The Price City Council voted on Thursday morning to approve two new city ordinances regarding fireworks within the city limits. In doing so they repealed the old ordinance which had stood in place for years.
The new ordinances gives a great deal more leeway to the city's fire chief on what he or she can designate as unsafe conditions.
The two ordinances follow Governor Gary Herbert's suggestions that cities and towns look to the new ordinances that originated with the Utah League of Cities and Towns for control of fireworks and open fires.
Under the new ordinances two things are very clear:
First, at no time shall anyone set off fireworks within 150 feet of an undeveloped piece or property or within 150 feet of any urban-wildland interface (basically the edge of town).
Second, the fire chief can designate what areas anywhere in town where fireworks cannot be lit. He or she could designate parts of town or possibly even the entire town for a certain period of time.
The key note in the ordinance is that it follows Utah Law in allowing fireworks, and under that people can set them off in the non specified areas, as long as the area hasn't been designated by the chief as an area where they can be used. In other words if there is no one saying no, it is a yes.
The morning meeting took a little over one half hour to get the ordinances passed, but two hours of discussion on the matter took place on Wednesday night during the regular council meeting that was held.

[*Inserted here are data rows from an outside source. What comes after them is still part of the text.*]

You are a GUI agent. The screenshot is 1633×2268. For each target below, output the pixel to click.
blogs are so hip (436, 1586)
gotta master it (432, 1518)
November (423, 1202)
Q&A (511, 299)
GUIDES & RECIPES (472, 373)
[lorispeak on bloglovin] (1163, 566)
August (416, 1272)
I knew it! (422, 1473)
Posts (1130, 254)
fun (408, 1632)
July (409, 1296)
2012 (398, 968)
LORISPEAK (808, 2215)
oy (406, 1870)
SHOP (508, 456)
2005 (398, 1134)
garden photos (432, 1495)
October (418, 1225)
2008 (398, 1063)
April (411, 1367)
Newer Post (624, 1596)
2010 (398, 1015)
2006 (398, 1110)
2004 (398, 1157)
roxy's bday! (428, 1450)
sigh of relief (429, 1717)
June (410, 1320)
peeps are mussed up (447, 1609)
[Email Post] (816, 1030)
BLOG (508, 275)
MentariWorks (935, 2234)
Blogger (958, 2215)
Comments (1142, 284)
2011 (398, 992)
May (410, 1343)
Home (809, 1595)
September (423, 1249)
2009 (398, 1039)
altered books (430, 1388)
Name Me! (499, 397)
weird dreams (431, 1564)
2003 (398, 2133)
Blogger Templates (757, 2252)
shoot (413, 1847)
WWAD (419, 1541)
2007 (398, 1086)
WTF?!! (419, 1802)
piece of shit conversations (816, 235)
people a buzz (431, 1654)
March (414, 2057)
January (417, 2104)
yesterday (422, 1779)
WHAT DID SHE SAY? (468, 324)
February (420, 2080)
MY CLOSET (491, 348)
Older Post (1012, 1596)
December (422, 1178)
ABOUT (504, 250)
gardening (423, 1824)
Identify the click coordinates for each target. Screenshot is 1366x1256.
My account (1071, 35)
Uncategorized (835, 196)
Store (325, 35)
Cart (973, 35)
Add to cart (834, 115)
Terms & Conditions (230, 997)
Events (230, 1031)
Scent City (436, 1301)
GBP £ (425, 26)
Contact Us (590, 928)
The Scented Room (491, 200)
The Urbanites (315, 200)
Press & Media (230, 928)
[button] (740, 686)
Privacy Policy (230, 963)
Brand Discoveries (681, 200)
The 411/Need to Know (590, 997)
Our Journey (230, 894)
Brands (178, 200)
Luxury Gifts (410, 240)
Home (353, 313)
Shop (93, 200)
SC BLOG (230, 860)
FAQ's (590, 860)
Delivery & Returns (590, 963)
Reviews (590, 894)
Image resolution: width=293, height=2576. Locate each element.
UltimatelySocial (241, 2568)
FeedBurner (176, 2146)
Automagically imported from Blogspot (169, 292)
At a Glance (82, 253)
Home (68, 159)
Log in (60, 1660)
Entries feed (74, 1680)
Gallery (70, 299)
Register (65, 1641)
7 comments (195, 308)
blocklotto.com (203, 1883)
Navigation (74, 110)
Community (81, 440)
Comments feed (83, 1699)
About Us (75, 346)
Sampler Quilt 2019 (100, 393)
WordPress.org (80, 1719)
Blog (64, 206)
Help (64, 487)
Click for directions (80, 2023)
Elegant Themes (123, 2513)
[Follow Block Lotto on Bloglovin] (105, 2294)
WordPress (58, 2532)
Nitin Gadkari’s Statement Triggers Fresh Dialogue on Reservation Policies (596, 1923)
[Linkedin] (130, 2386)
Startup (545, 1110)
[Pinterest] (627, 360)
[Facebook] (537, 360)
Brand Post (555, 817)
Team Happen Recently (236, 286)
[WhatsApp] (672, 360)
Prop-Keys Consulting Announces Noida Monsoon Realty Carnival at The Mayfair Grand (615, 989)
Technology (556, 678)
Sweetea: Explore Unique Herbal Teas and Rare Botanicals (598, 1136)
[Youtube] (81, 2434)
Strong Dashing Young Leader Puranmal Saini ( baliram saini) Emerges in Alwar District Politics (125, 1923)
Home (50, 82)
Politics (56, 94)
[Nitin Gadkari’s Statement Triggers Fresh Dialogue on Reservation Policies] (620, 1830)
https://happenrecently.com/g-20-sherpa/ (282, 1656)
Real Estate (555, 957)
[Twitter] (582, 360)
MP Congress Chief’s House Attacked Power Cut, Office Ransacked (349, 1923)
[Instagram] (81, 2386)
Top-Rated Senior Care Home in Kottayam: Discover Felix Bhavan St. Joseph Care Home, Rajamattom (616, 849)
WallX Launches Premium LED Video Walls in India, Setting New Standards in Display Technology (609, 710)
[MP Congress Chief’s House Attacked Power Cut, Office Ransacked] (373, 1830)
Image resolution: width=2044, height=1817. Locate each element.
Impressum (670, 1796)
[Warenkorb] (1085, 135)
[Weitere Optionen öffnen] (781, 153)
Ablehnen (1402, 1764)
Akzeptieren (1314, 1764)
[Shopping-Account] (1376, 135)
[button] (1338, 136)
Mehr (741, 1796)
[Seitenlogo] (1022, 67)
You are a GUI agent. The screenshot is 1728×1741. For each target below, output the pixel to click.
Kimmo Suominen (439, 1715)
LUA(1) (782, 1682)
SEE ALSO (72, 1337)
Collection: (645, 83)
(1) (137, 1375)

The vote on the ordinances was a 3-2 vote, with Rick Davis and Kathy Smith voting against the new rules.
"I just thought there should be at total ban for this year," said Smith after the meeting. "I just think by watching what we are going through right now shows that for this year we should not allow fireworks. I wanted us to follow what the county did and others."
The two ordinances take effect basically immediately, although some parts are not applicable until July 1, 2012.
The Sun Advocate tried to contact Price Fire Chief Paul Bedont concerning his feeling about the new ordinance, but he was unavailable for comment at the time.